Je laisse encore la parole à Jérome Margail pour nous raconter cette histoire.
Cette aventure que je qualifierai de dantesque eu lieu vers la fin du 19ème siècle et se déroula dans les mêmes parages que l'histoire del Charman.
Jean del Rost était aussi ouvrier fouetiste , sa femme Guidette l'aidait à raboter, torsader ce bois souple du micocoulier qui était le gagne pain de la majeure partie des habitants.Un soir de novembre,un homme vint le voir , il lui proposa une excursion en montagne pour la nuit suivante, cet homme là, on le disait sorcier et avait le surnom de "el brouchot".
Jean accepta l'invitation afin de ne pas être traité de poltron mais surtout parce l'homme lui dit qu'ils allaient chercher un trésor, des louis d'or cachés dans un vieux corral ( bergerie) d'un mas inhabité et en ruines.
Ecoutons plutot Jean qui va nous dire comment il vécut cette fameuse nuit, dans cette partie de montagne situé entre la Vallée de Lavail et la tour de la Massane.
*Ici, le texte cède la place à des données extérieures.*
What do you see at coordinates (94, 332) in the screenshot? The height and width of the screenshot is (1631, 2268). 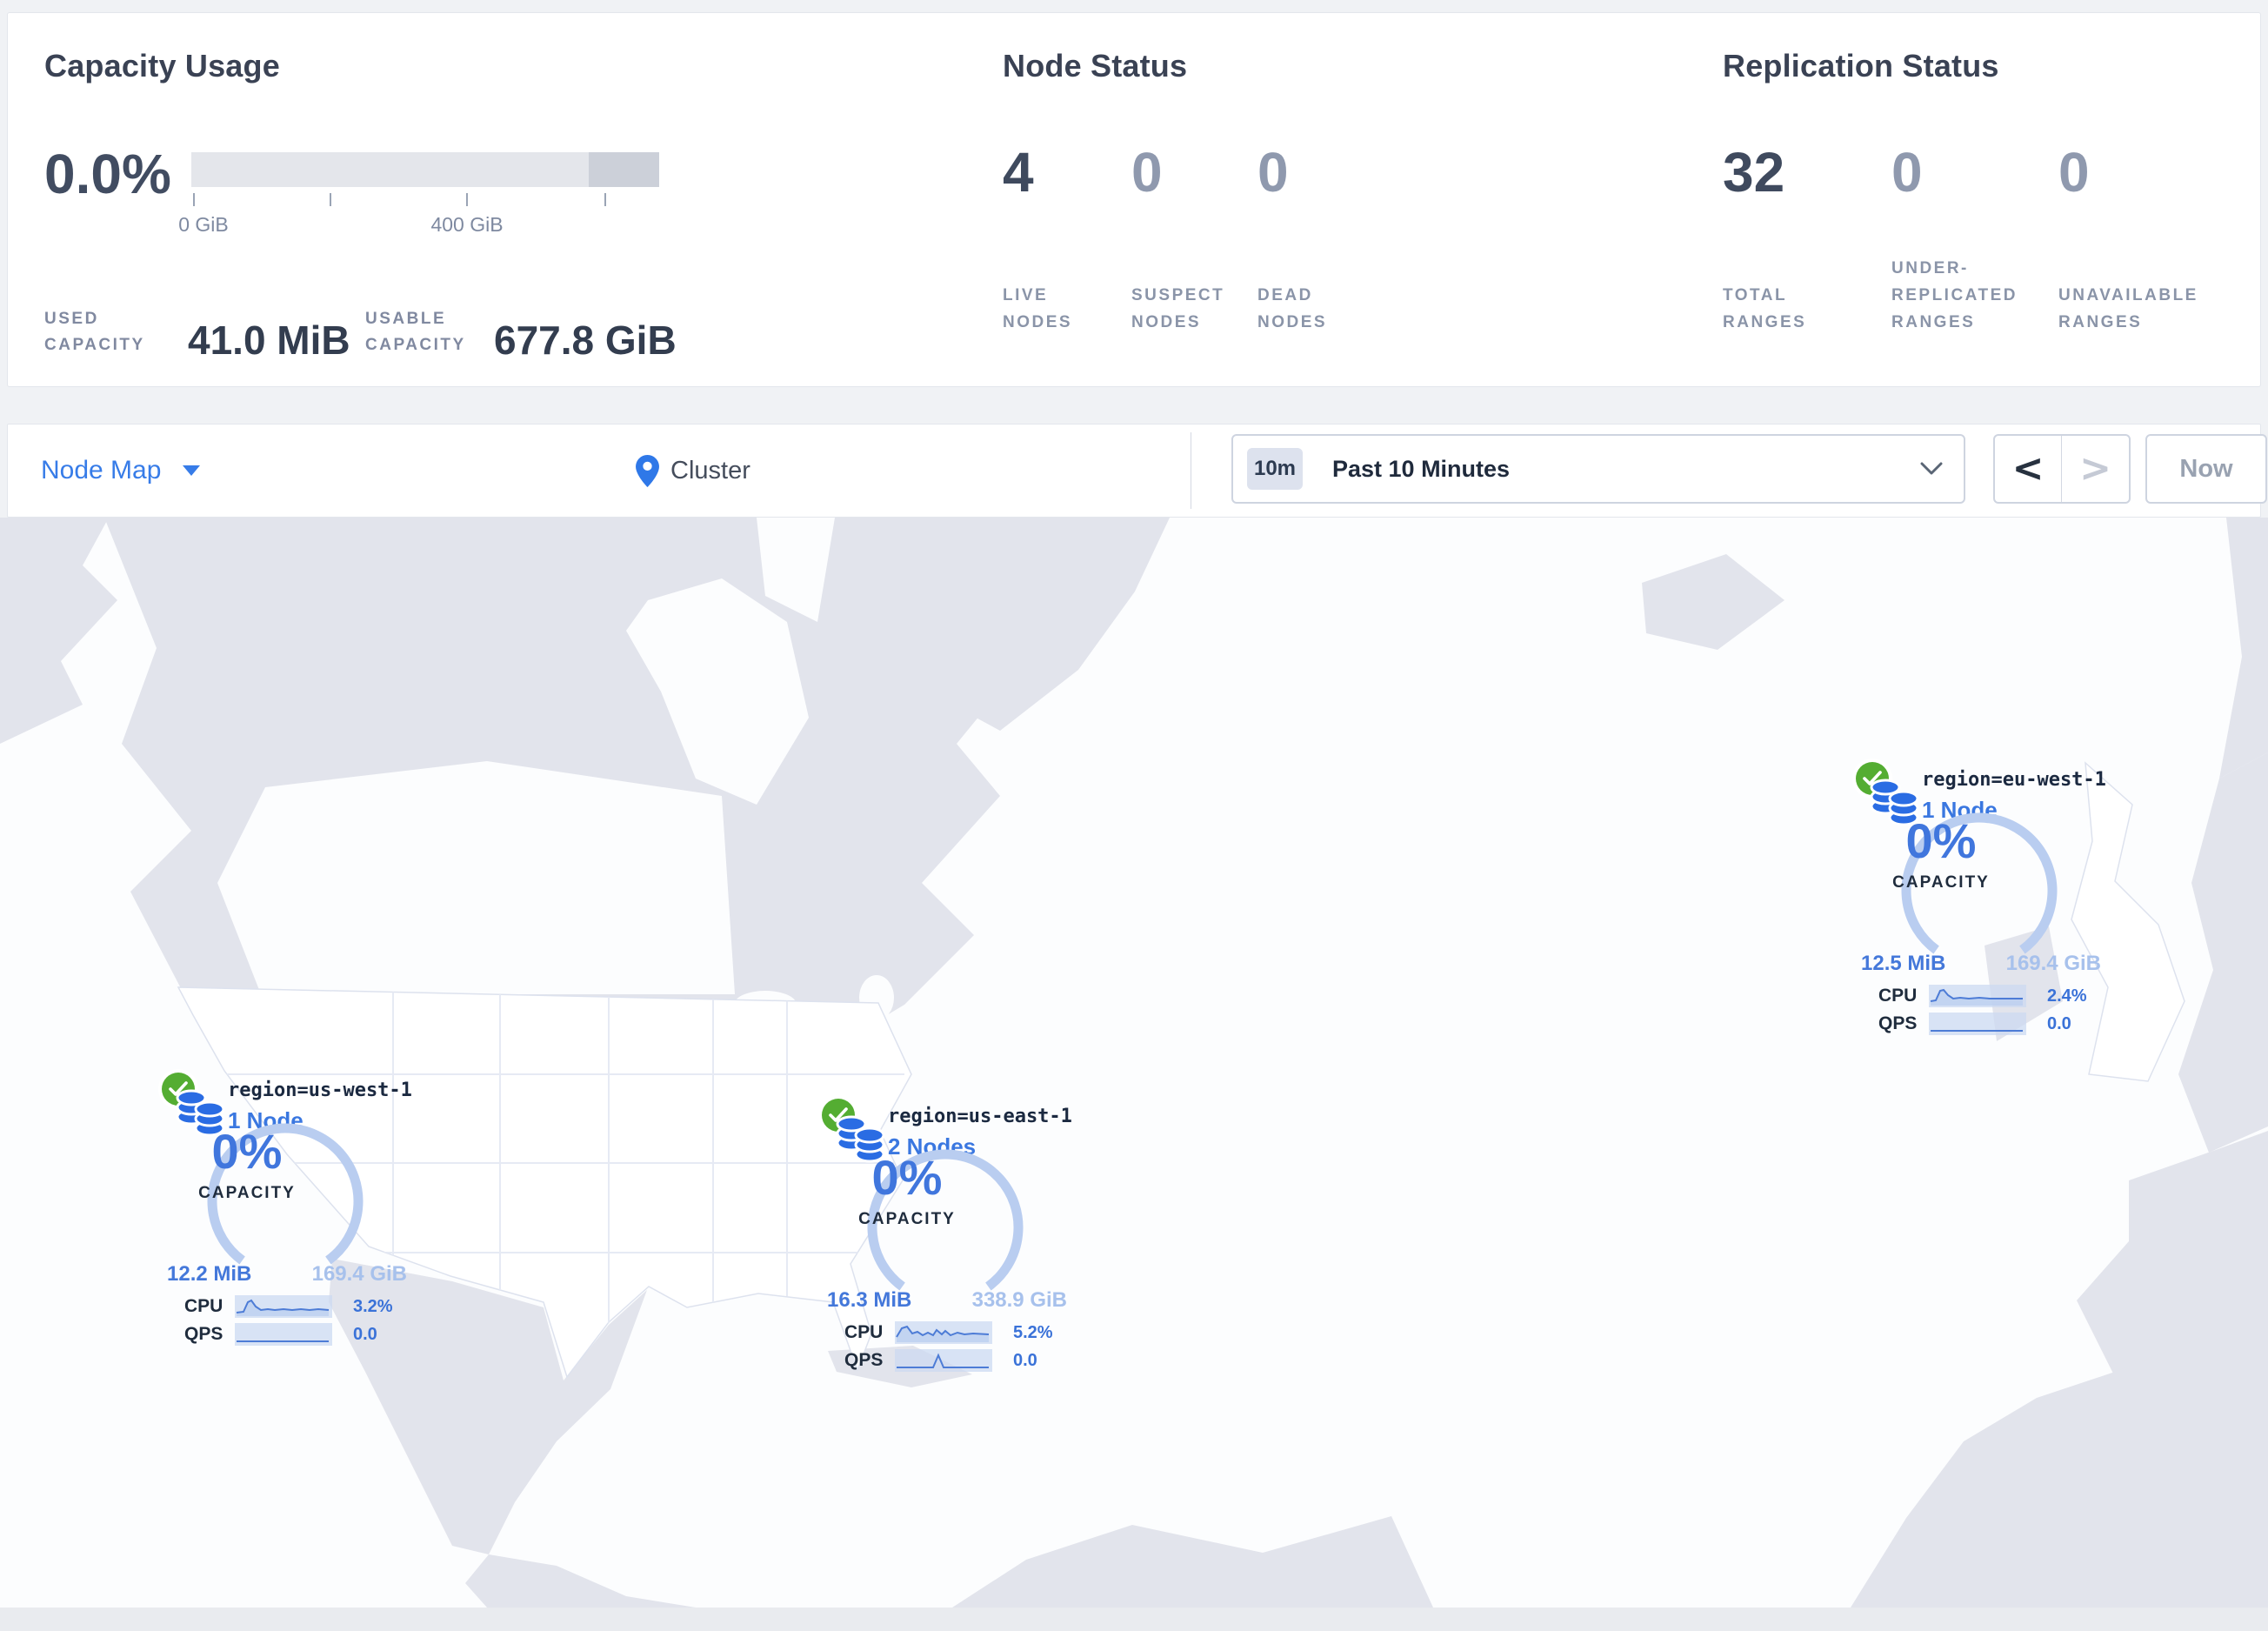 I see `used-capacity-label: USED CAPACITY` at bounding box center [94, 332].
"La nuit était déjà bien avancée et nous marchions en silence dans les mauvais sentiers éclairés seulement par la pleine lune. Au bout de deux heures de cette pénible marche, nous atteignîmes cette masure de pierres qui était autrefois une métairie où bien des générations s'étaient succédées au milieu d'un troupeau de chèvres, vivotant dans ces maigres pâturages où l'eau était aussi rare.
Il nous suffit de pousser une porte pourrie pour qu'elle tombât et nous pénétrâmes dans ce qui fut la bergerie.
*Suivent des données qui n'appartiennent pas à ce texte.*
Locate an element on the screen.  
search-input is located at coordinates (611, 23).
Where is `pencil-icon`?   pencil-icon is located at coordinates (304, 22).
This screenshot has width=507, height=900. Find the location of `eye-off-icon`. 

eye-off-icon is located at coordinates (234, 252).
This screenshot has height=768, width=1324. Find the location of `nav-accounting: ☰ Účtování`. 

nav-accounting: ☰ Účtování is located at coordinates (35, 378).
Nous avions dans nos sacs une petite lanterne (fanal) à bougie qui nous donnât un peu de clarté. Nous nous mimes donc au travail d'explorer, remuant de nos mains un entassement de bois et à la pioche toute une semence de pierres qui formaient le sol de l bergerie.
Cela dura longtemps, j'étais à l'écart de cet éclairage qui nous donnaient des formes fantomatiques quand je vis devant moi une chose horrible qui me fit reculer et dresser les cheveux sur la tête. Devant moi, les yeux en feu du brouchot semblaient sortir de ses orbites, sa bouche grimaçante me cria "Sauve toi ou gare à tes pieds" et je vis des milliers de scorpions s'avancer vers moi prêts à me piquer.
Je ne pus que murmurer ces mots "canaille tu m'as eu". Et lui dans un rire démoniaque éteignit le petit falot en disant " Tu as failli mettre la main sur le fameux magot mais il n'est pas pour toi, viens, il est temps de partir car ils ne vont pas tarder." Nous quittâmes donc ces lieux pleins de mystères où je me jurais de ne plus jamais revenir.
Ce fut une descente vers le monde du réel mais au lieu de prendre les sentiers qui mènent dans le domaine du fouet, je me rendis compte au dernier moment que nous étions aux premières maisons d'Argelès.
Tout à coup, je vis une grande clarté surnaturelle qui m'éclaira comme en plein jour et venant de la direction de Collioure, un riche carrosse tiré par des chevaux d'un noir d'ébène passa devant moi. Le brouchot avait disparu mais du carrosse sa voix se fit entendre il me cria "Merci pour l'or que j'ai retrouvé grâce à toi" et l'attelage disparut avec la mystérieuse lumière.
Je suis revenu dans le réel des choses quand les cloches d'Argelès égrenèrent les douze coups de minuit par le martellement lent et lugubre sur les cloches bénies.